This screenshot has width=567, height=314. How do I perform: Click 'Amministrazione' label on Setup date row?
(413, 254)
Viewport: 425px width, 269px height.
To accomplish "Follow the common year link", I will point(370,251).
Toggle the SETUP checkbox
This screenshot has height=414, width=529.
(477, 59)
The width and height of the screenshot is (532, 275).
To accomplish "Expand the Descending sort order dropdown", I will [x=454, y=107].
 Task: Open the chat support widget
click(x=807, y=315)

---+---

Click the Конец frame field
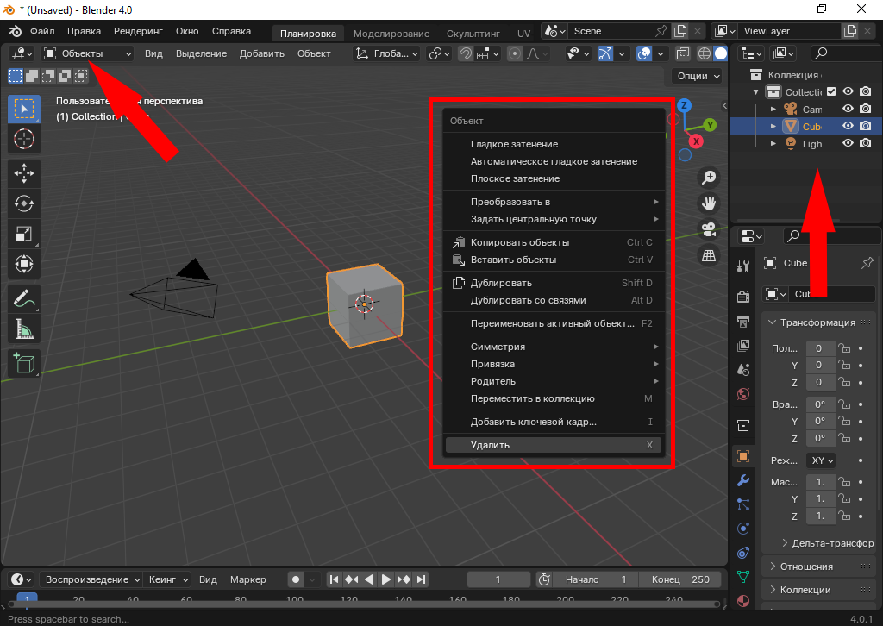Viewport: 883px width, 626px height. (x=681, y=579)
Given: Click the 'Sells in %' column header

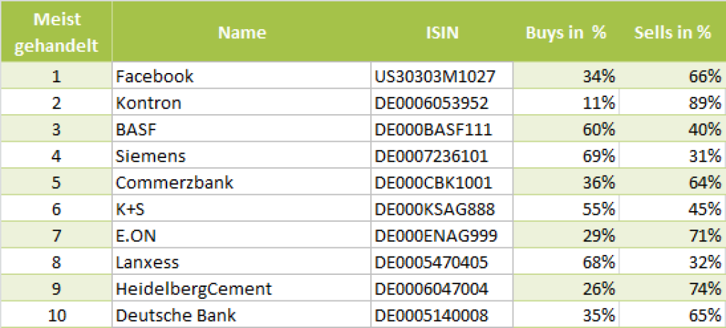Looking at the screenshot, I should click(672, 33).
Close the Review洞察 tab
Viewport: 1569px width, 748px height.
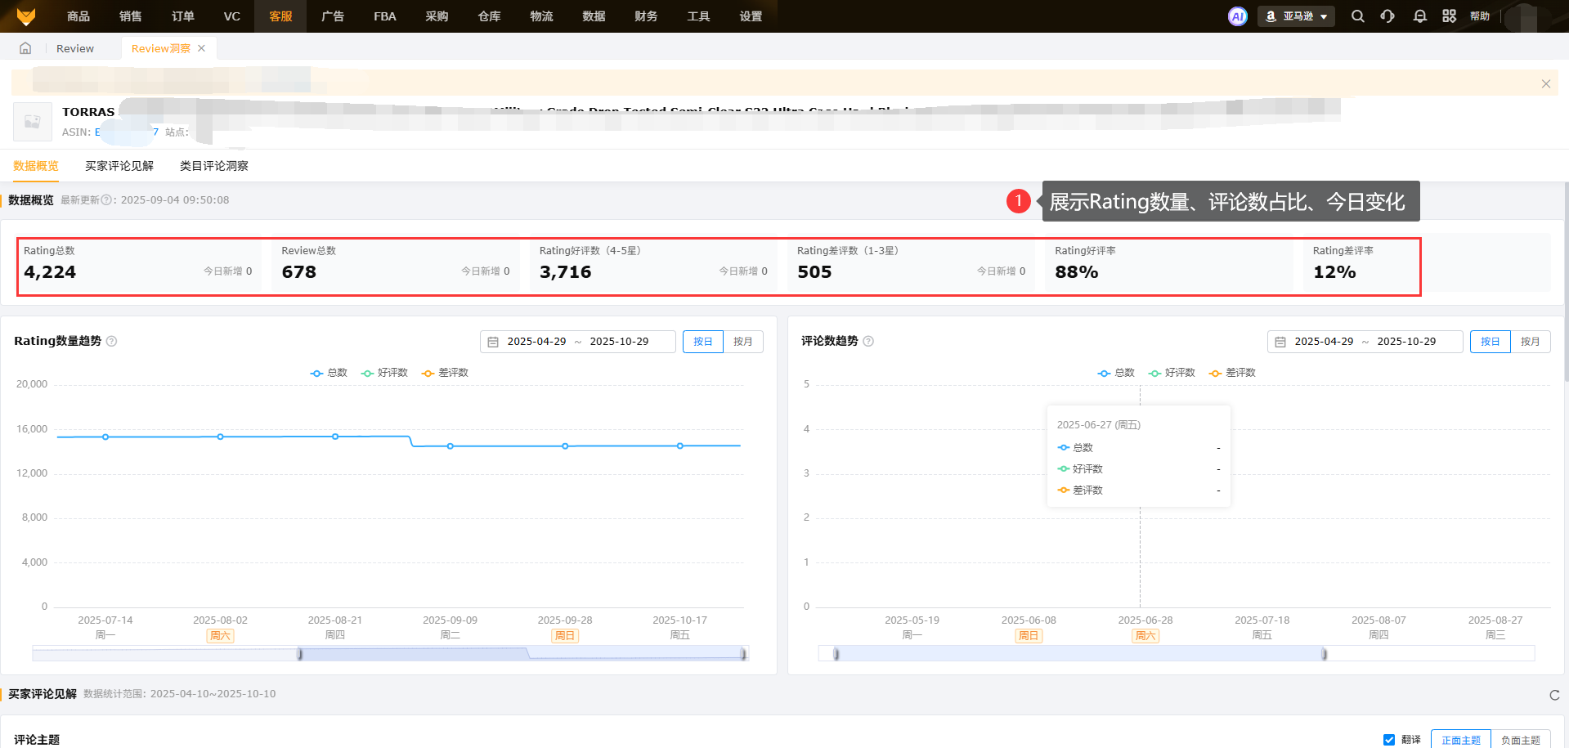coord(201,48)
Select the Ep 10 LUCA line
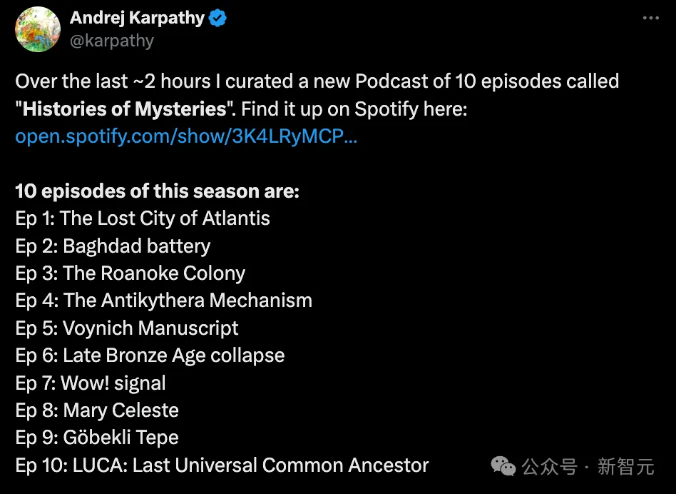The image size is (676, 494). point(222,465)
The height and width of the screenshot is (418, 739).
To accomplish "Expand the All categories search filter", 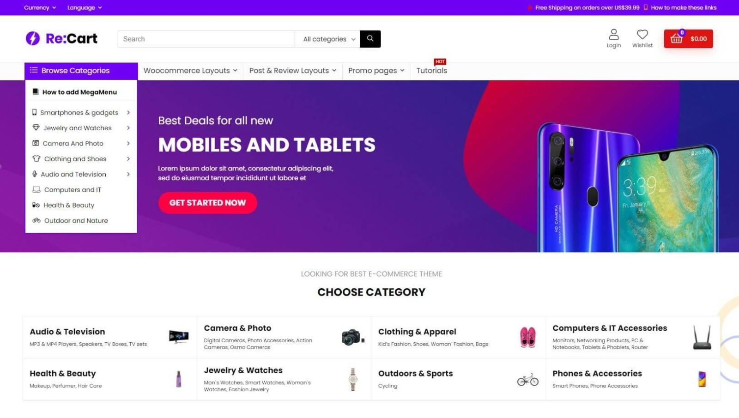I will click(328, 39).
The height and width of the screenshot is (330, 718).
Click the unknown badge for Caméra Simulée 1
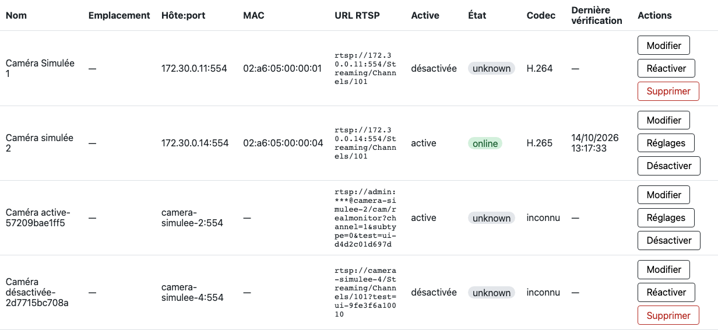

---+---

The entries above hold the needed span. Transcribe exactly the lines from the one with "The height and width of the screenshot is (330, 718)." to the one with "Click the unknown badge for Caméra Simulée 1", both included.

Solution for this exercise:
The height and width of the screenshot is (330, 718).
Click the unknown badge for Caméra Simulée 1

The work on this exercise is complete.